I would love to see this progress. I’d love to see the shipping channel open further. I’d love to see the influx of orcas and emperors. But it is time to go. And more than the Antarctic wildlife, and the comings and goings of boat season, I can’t wait to put my feet in the grass, to inhale the scent of anything growing, to indulge in fresh food and beer on tap, to bask in a warm sun, and to fall asleep in the dark of night. There is this moment, when the plane touches down, that the first hint of humidity seeps into the aircraft. It happens before any door is opened. And there is so much relief in that moment, to have made it back to the world. The following day always brings an allergy attack (and I don’t have allergies anywhere else in the world) as my system is overwhelmed entirely, but in those first moments, there is nothing but joy and relief.

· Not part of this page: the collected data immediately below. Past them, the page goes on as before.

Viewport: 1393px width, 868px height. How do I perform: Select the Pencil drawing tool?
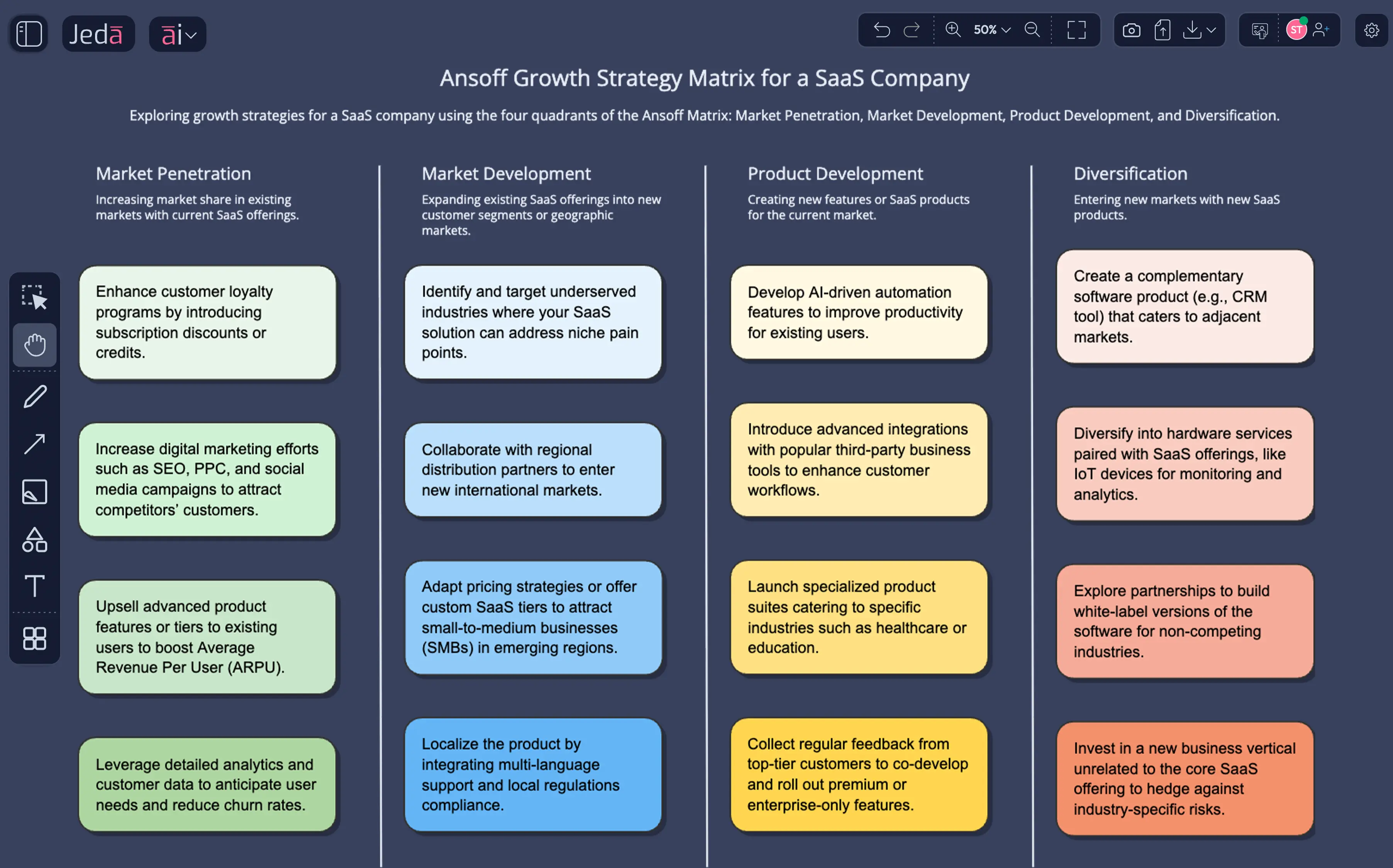click(x=34, y=396)
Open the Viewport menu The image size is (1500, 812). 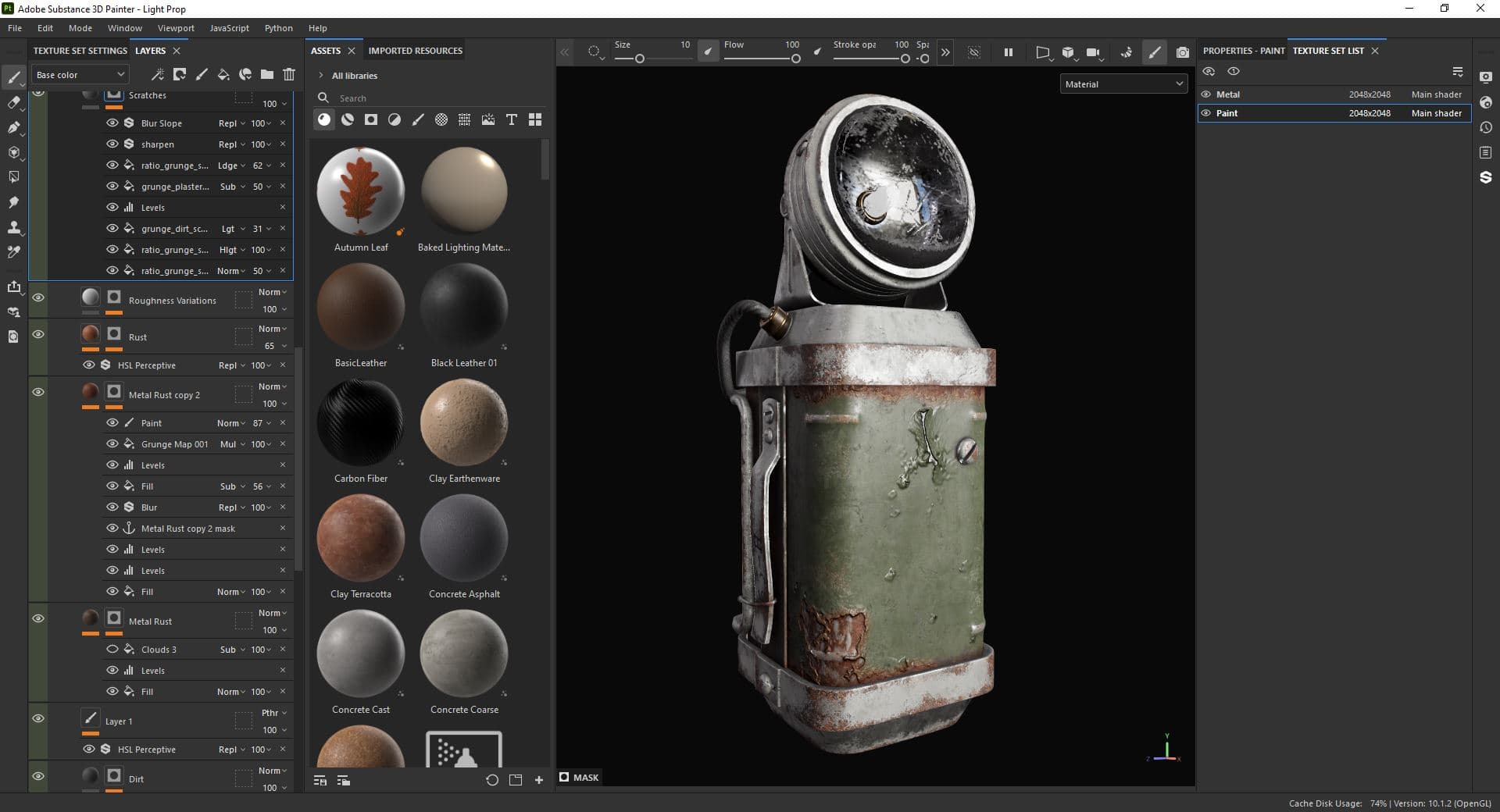click(175, 28)

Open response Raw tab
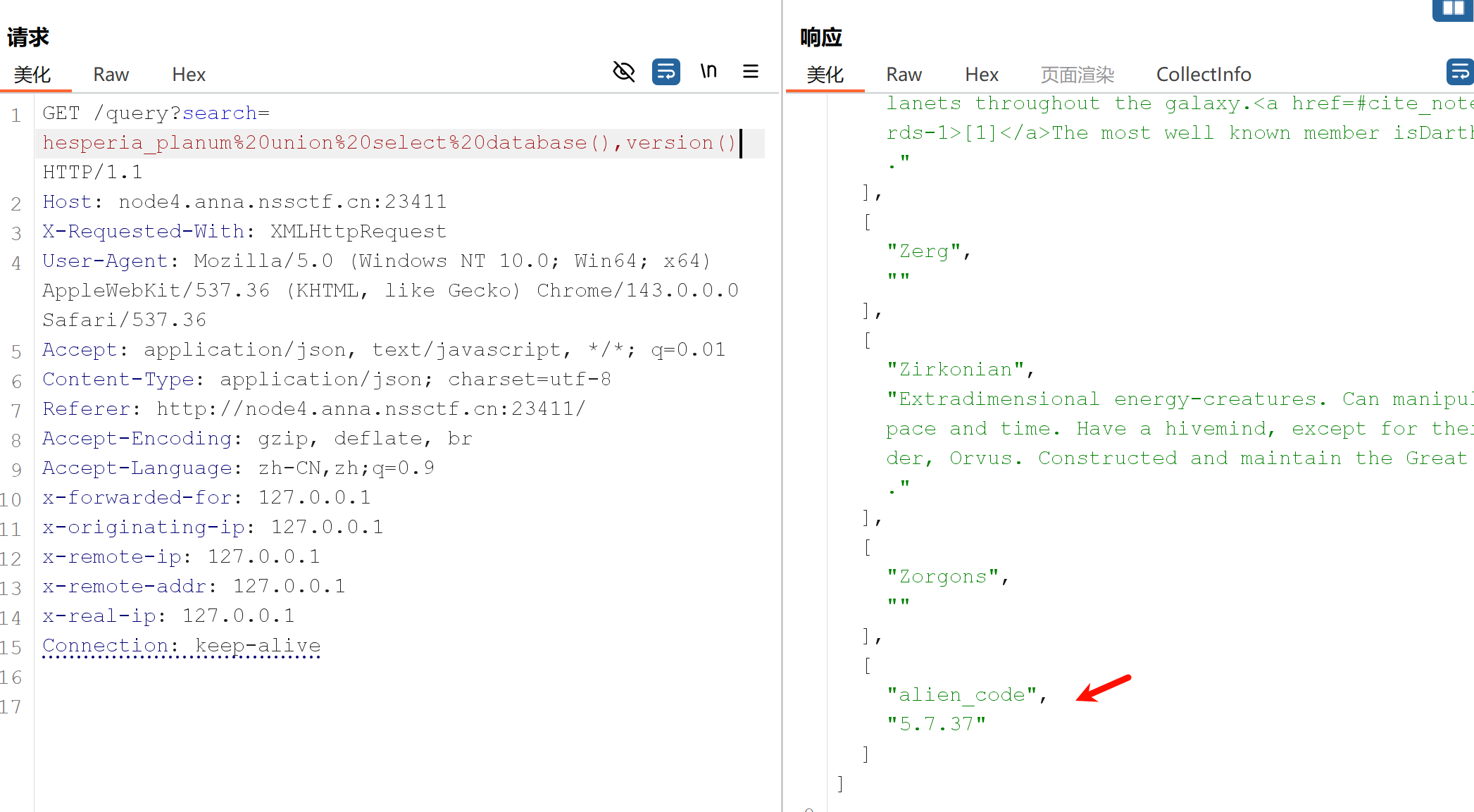click(x=904, y=75)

The snow has stopped for the timebeing, but the wind howls, and whitecaps rise on the ocean. As I fall asleep tonight, I will cross my fingers and hope with all my might that the weather calms, and the skies clear, so that my hulking metal chariot arrives on schedule tomorrow. 

Friday, February 3, 2012

A Year of Hiking, Week 5: Ob Hill Loop

McMURDO STATION, ANTARCTICA


Black and white and gray is all that the world has on offer today. The usual variations in the color of the rock, illuminated in the sun, are muted today by the overcast skies, and so instead, the hills appear coal black, tumbling down to the frozen white sea below. Open pools of water are grey and glassy. On the back side of Ob Hill, the wind drops off suddenly and the whole world is still. I stop for a moment and spot a single Emperor Penguin, nestled just below a small ridge in the snow so that only his head peaks out about the hill. The only sound is the watery breath of a seal in the pool below. I can’t spot the owner of the gasps, but assume it is a Weddell clinging close to the ice edge. A tiny iceberg bobs in the otherwise open pool. I walk on a bit, and as hut point comes into view, I look back over my shoulder to catch a glimpse of a single Minke whale grazing the surface. I had heard there had been some whale spottings, but hadn’t expected to see any in today’s flat white light. The lowhanging clouds obliterate both the mountains across the sound, and the airfield out on the sea ice. I am thankful for the silence, for the complete lack of any sign of a human being except the trail blazed in front of me.  


Grey skies


A lone Emperor peeks up over a ridge.